Don't let the words, "just thinking" worry you. (What do you think Tymber is thinking here?)
I have just been reflecting over the last several days about my life, my family, our destiny together.
It has been a long time since I have taken the time to write down some things I want my children to know and always remember long after I am gone.
I have been busy with loading pictures of wonderful family vacations, fun times with the youth of our church this summer, birthday celebrations, and so much more, but not-so-much the stuff that is in my heart.
Like how I felt on that family vacation when a huge crater in my heart was healed when an outpouring of forgiveness happened.
Or how I felt when I watched A.J. finally take that field as a Varsity quarterback for his State winning team.
Or how excited I am for Madie to have the opportunity to show how beautiful she is, inside and out, on her Homecoming Court.
Or how I feel every morning when Annie and Tymber finally find me with their sleepy eyes and shy smiles.
These are the moments I never want to forget.
Motherhood is a privilege.
It is.
Don't let anyone ever allow the complaints, the trials, the hard work, the tears of frustration to override the honor that it is to be a Mother.
I have been a mother now for almost 17 years. Actually, 17 years and 7 months, because the day I saw those two lines on that test all those years ago, my dream of being a mother began.
There have been so many days since then. Some filled with amazing triumph, and others, deep dark despair.
But I never took being a mother for granted.
I think that just may be the trick.
I love seeing those messy chocolate faces if they are accompanied by a smile that shows a mouth full of baby teeth.
I love waking up to a bed full of little girls whose faces are made of some of the softest skin I have ever seen.
I am a realist too.
I don't like having to clean up that chocolate mess.

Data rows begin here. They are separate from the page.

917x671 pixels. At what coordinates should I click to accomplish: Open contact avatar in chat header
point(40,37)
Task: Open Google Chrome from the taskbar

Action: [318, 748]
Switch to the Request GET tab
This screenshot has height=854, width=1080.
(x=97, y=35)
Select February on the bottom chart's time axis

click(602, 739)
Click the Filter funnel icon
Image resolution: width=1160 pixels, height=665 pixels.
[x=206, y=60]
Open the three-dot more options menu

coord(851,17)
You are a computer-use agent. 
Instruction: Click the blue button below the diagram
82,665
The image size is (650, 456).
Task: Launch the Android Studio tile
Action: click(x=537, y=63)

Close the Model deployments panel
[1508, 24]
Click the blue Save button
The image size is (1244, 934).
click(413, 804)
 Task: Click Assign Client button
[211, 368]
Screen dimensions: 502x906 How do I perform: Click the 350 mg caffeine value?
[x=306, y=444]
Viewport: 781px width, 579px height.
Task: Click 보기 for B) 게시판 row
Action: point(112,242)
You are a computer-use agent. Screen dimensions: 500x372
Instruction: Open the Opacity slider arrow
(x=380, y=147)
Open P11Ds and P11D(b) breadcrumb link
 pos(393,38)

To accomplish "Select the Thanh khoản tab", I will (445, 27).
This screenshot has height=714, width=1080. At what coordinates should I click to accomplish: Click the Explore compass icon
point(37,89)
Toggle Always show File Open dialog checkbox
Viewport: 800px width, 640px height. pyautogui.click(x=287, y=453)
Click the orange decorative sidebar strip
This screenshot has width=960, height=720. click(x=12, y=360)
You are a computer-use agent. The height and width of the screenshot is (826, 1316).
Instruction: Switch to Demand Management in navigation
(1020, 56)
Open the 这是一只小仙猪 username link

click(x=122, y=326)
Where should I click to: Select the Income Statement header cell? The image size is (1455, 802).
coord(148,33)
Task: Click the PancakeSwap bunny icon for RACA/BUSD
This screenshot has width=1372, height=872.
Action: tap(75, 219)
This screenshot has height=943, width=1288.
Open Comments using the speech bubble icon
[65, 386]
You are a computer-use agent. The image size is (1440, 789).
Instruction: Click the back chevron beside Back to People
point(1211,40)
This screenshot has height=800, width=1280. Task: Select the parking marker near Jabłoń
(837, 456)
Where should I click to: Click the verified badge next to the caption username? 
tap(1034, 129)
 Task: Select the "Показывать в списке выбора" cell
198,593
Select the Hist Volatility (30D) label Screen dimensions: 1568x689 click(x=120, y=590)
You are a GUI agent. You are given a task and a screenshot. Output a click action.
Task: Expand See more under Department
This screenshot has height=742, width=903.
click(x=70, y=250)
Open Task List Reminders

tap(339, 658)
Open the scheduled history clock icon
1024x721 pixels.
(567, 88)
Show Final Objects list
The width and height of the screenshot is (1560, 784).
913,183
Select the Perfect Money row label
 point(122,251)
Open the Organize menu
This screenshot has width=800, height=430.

Especially, if it was consumed in the car seat, that is completely impossible to take apart and reassemble after washing.
But who can really be mad when the chocolate came from a sister who shared her sweet reward with her baby sister?
I don't like not sleeping well, because I am surrounded by little girls who bodies don't believe on sleeping with their head on the soft down pillow and their feet squarely at the bottom of the bed, but rather the diagonal position, or better yet, the horizontal sleep.
But who can really be upset when those sleeping beauties are tucked in next to the man I love who helped me create this amazing life?
I just wanted to take this random Wednesday, and thank my Heavenly Father for the good and the bad.
The days when everything seems to be falling apart, the parenting job I work so hard at seems to be failing miserably, and my husband is sewing his own collar button on an old shirt, because I forgot to pick up the dry cleaning on Saturday days.
All the way to the good days, where the older kids get up on time, have great attitudes, and are happy.